RECORDS FOR THIS TASK ::
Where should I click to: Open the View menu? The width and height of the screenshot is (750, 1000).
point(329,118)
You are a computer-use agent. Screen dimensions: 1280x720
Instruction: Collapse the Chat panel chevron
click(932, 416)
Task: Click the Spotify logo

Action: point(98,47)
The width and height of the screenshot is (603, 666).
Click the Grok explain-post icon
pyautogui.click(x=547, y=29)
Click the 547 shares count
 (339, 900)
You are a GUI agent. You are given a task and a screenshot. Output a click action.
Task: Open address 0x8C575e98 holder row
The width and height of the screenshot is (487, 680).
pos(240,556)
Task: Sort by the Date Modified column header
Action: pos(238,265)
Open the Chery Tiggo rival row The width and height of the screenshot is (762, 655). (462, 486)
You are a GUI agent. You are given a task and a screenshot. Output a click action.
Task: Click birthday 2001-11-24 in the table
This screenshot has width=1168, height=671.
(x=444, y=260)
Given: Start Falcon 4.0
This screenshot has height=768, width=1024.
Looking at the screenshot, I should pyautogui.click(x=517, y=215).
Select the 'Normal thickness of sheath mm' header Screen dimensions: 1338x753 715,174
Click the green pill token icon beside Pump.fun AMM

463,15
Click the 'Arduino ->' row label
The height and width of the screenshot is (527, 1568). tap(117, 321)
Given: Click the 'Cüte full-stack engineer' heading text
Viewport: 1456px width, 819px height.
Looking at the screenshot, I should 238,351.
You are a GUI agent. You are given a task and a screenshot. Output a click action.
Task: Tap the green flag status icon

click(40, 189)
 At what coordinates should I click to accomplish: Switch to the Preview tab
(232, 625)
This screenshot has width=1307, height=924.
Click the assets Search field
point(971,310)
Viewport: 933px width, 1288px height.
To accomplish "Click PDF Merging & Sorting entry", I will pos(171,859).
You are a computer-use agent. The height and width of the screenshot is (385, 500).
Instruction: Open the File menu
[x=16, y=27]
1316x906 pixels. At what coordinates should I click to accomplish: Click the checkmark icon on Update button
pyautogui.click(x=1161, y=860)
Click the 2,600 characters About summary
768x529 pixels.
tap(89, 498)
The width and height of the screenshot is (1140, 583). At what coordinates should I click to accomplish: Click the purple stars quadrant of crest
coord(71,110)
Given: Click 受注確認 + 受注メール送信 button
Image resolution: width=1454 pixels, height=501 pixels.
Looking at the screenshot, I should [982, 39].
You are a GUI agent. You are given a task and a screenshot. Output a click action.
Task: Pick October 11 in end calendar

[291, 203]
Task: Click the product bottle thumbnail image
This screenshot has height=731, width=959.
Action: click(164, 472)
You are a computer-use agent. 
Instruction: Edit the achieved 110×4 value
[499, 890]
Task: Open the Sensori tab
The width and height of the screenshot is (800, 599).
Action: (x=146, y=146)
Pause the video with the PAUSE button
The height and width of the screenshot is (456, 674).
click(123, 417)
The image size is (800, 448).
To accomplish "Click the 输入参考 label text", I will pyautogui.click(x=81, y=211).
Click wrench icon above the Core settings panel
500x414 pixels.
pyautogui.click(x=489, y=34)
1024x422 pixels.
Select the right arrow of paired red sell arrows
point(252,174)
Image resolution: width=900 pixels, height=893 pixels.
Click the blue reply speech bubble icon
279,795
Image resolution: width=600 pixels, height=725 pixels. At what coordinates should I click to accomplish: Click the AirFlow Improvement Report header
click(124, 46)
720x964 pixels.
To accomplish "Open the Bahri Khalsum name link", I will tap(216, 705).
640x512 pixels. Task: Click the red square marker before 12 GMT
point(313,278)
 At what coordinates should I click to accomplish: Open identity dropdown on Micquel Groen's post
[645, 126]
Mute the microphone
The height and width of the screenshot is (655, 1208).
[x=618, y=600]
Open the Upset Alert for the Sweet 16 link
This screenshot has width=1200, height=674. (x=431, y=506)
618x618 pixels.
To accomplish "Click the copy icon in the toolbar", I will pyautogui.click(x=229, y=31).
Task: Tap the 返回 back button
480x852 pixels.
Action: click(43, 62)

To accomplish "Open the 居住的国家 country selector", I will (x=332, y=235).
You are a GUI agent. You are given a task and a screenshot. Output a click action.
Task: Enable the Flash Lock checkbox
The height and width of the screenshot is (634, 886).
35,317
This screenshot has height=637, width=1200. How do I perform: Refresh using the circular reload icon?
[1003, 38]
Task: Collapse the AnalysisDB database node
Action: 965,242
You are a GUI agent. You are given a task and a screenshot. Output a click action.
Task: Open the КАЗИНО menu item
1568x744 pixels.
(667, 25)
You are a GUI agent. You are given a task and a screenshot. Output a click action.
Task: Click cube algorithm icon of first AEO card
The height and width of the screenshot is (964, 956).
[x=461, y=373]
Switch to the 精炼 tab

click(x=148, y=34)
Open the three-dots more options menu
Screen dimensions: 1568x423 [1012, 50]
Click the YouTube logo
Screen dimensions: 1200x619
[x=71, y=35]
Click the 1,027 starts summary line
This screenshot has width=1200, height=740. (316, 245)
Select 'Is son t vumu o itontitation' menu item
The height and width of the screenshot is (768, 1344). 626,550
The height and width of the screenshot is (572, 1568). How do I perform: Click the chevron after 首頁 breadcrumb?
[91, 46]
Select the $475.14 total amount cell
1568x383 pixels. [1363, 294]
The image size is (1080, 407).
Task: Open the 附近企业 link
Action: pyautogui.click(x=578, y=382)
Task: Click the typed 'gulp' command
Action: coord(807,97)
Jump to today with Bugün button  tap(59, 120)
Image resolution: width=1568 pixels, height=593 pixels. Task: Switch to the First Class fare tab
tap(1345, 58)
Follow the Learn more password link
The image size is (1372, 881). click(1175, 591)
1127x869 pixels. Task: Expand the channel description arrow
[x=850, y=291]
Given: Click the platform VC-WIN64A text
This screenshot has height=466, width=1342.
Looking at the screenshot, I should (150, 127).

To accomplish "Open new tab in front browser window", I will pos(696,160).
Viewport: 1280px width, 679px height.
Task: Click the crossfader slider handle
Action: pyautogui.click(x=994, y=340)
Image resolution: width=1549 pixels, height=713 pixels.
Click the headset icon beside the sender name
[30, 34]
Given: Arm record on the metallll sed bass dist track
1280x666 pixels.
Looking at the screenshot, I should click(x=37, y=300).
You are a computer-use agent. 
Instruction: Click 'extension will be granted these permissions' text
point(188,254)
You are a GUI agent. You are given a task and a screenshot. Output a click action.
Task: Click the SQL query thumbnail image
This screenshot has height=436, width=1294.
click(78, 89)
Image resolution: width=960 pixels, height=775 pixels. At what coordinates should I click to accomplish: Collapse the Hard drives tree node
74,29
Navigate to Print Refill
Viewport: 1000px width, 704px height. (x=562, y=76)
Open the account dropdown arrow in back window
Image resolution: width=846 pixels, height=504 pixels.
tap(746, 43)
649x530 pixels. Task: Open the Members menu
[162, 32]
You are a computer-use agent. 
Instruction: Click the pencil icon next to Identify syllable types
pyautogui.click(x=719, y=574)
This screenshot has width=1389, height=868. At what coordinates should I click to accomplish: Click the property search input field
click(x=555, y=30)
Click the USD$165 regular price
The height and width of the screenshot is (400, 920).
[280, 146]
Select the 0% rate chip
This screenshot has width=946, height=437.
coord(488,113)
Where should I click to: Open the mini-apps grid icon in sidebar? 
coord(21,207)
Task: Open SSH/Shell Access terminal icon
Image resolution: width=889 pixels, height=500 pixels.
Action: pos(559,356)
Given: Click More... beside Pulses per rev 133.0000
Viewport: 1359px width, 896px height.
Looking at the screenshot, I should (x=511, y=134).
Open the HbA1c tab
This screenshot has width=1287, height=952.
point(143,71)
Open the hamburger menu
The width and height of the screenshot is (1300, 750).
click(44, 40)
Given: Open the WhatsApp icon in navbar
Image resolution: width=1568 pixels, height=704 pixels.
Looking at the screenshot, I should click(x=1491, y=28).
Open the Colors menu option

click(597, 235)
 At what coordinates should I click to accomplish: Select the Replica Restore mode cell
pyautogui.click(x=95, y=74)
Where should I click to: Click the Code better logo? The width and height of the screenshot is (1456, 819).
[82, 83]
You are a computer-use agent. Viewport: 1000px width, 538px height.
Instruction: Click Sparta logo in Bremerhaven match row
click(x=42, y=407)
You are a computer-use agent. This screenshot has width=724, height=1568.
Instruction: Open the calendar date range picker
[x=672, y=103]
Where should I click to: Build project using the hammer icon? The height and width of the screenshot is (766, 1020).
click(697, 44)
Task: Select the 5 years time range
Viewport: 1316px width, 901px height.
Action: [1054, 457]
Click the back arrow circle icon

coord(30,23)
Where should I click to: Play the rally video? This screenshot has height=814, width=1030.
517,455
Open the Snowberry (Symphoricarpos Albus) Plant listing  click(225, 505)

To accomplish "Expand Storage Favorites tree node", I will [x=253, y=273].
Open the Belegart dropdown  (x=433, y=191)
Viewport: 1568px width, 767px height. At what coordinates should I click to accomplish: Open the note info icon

WHAT NEEDS TO BE DONE ::
What should come out is the exact run of lines from the one holding "You are a computer-use agent. This" through the end of the records above, and nothing besides.

PROBLEM SOLUTION ::
You are a computer-use agent. This screenshot has width=724, height=1568.
Instruction: Open the calendar date range picker
[x=672, y=103]
Where should I click to: Build project using the hammer icon? The height and width of the screenshot is (766, 1020).
click(697, 44)
Task: Select the 5 years time range
Viewport: 1316px width, 901px height.
Action: [1054, 457]
Click the back arrow circle icon

coord(30,23)
Where should I click to: Play the rally video? This screenshot has height=814, width=1030.
517,455
Open the Snowberry (Symphoricarpos Albus) Plant listing  click(225, 505)

To accomplish "Expand Storage Favorites tree node", I will [x=253, y=273].
Open the Belegart dropdown  (x=433, y=191)
Viewport: 1568px width, 767px height. At what coordinates should I click to accomplish: Open the note info icon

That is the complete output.